A joint project with Save Venice,our American sister committee for the conservation of the Veneto-Byzantine iconostasis in Torcello cathedral in memory of John Julius Norwich (1929-2018), author, historian, champion of Venice and Chairman of Venice in Peril for many years.

The project consists of two distinct phases, one to treat the 11th century stone screen and the other to conserve the early 15th-century panel paintings of apostles attributed to Zanino di Pietro. Work has got underway with the dismantling of the iconostasis and the removal of the thirteen panel paintings to the conservation studio in Venice. The panels, which are over a metre tall, were held top and bottom by an L-shaped support with carved ornament. The arched frame and supports of the panels date from the end of the 19th century and it is very possible that an original more elaborate structure with gilded pinnacles and colonnettes was removed at this time to make the work lighter. The paintings have suffered very badly from damp in the church (since the last conservation in 1889) and it is difficult to identify all the apostles. They are painted in egg tempera using earth colours typical of the time including ochre, cinnabar, copper green and ultramarine blue.
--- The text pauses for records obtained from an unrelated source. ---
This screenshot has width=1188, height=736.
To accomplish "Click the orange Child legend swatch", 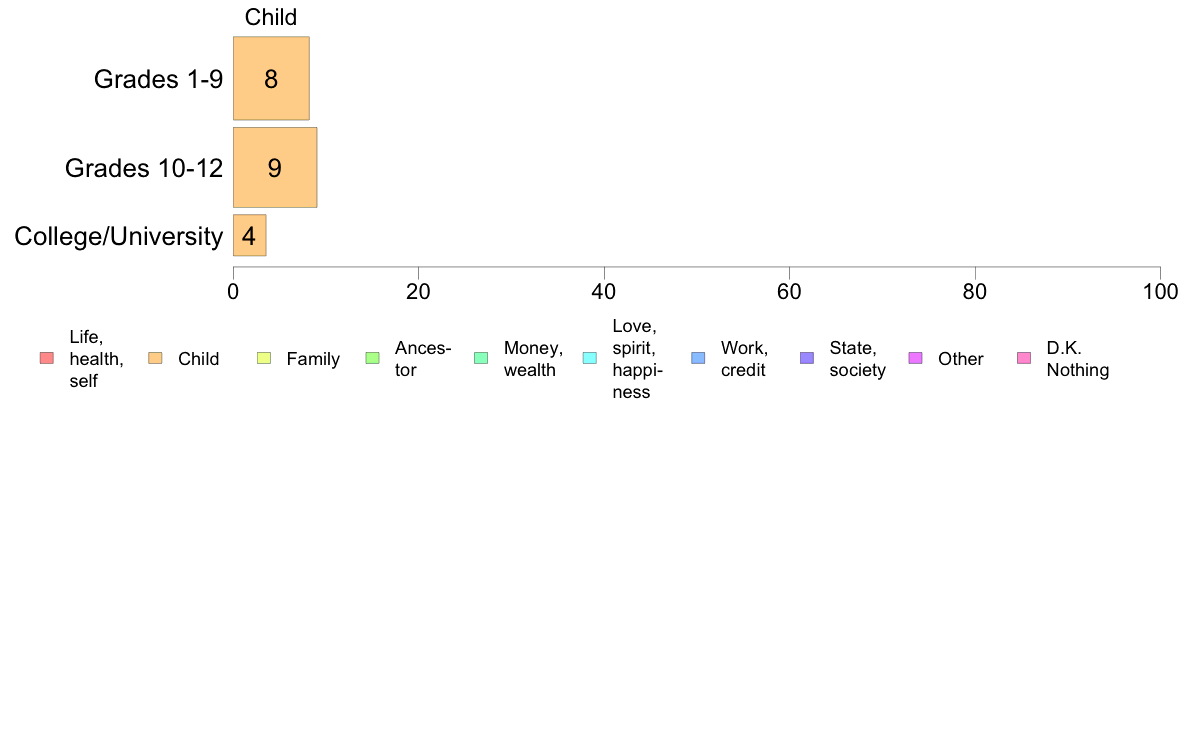I will (x=155, y=359).
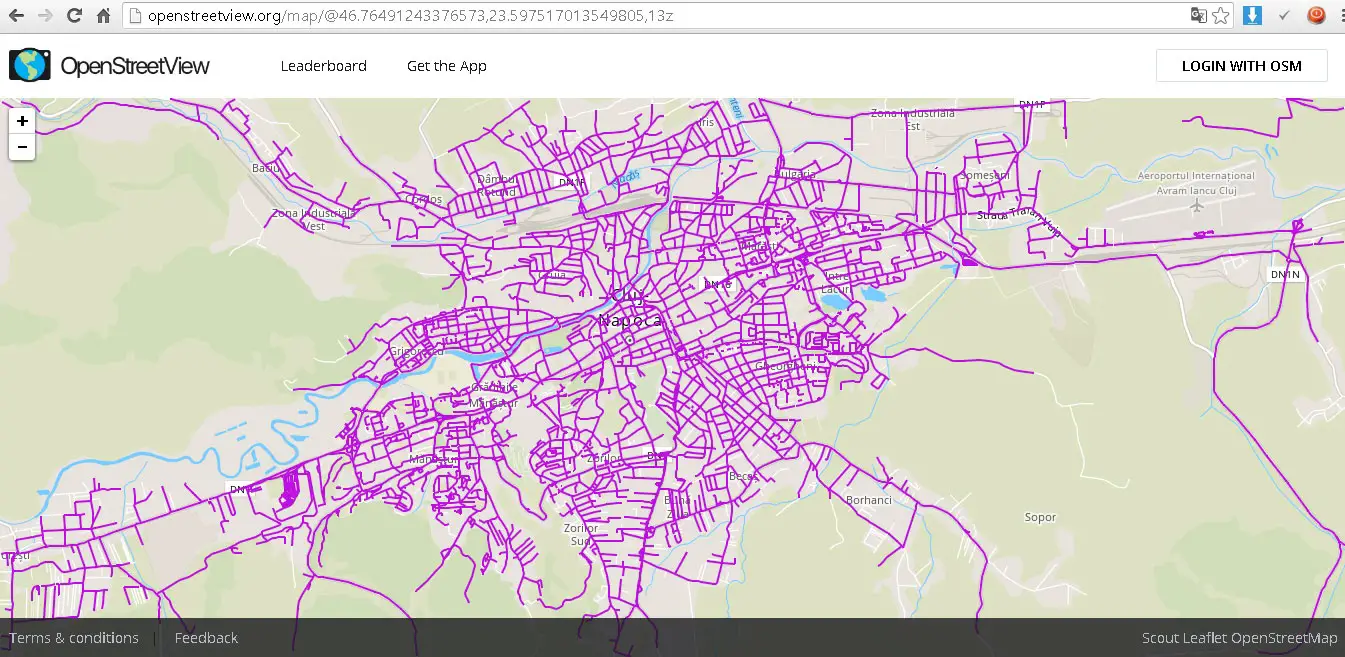Click the red round extension icon
Image resolution: width=1345 pixels, height=657 pixels.
tap(1317, 16)
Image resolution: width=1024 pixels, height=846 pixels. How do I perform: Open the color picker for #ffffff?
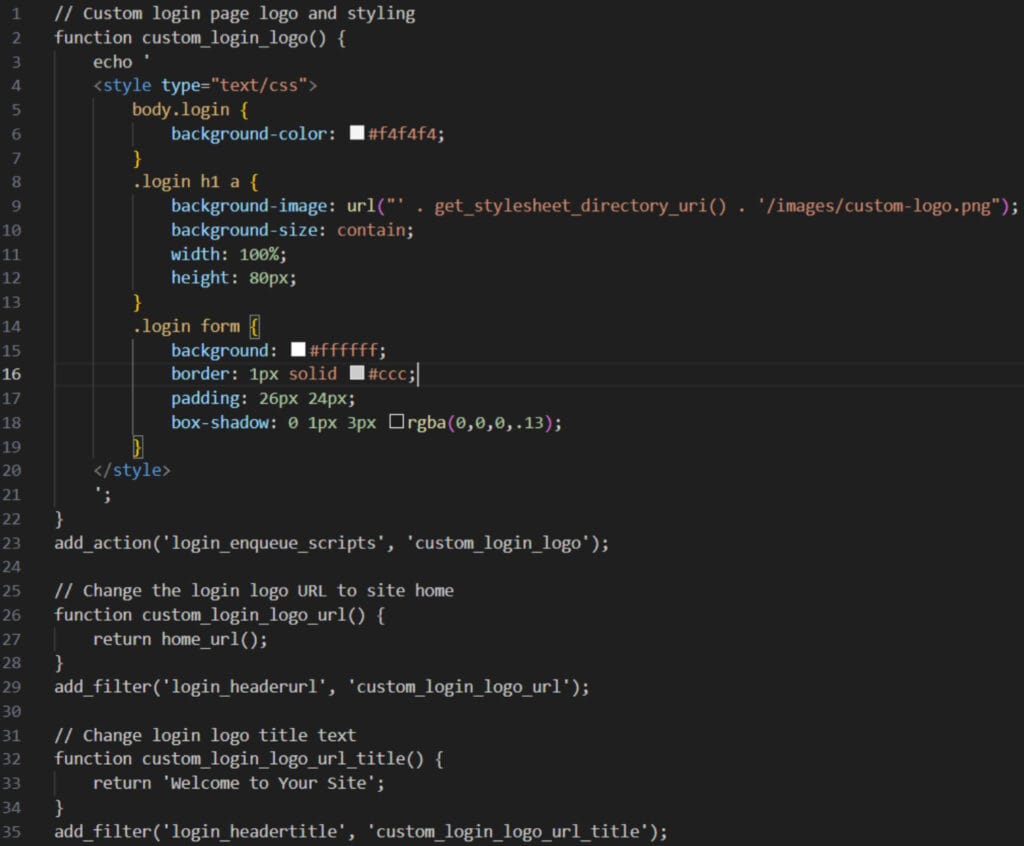pyautogui.click(x=298, y=350)
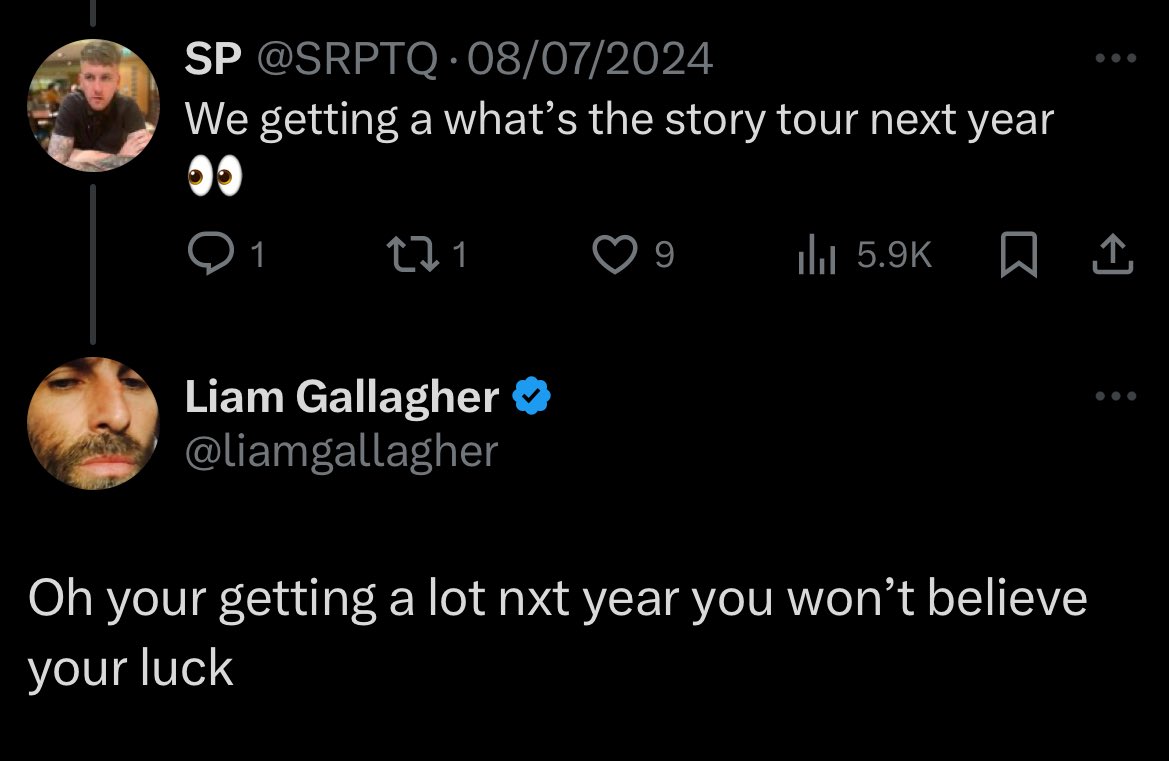Open the @SRPTQ handle link
This screenshot has width=1169, height=761.
tap(349, 60)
It is anticipated that investigation in the studio will reveal much more about these paintings commissioned from Zanino di Pietro around 1420-30.

Meanwhile the earlier stonework elements of the iconostasis showing slabs with carved peacocks and lions are not in such a grave state and will remain on Torcello to be treated. They are made of Greek marble with breccia corallina framing elements. The plutei, columns and pierced Corinthian capitals are now being treated in tanks of deionised water to flush out damaging salts. Dismantling will also allow for investigations into the methods used for fixing rods, which may be of bone, wood or lead and analysis of mortars and other pastes used for repairs in the past.

Two Venetian firms, MAUVE srl and Seres have been engaged to carry out the conservation work, which it is estimated will take between a year and eighteen months.

Thank you to all those who have so generously supported the Appeal.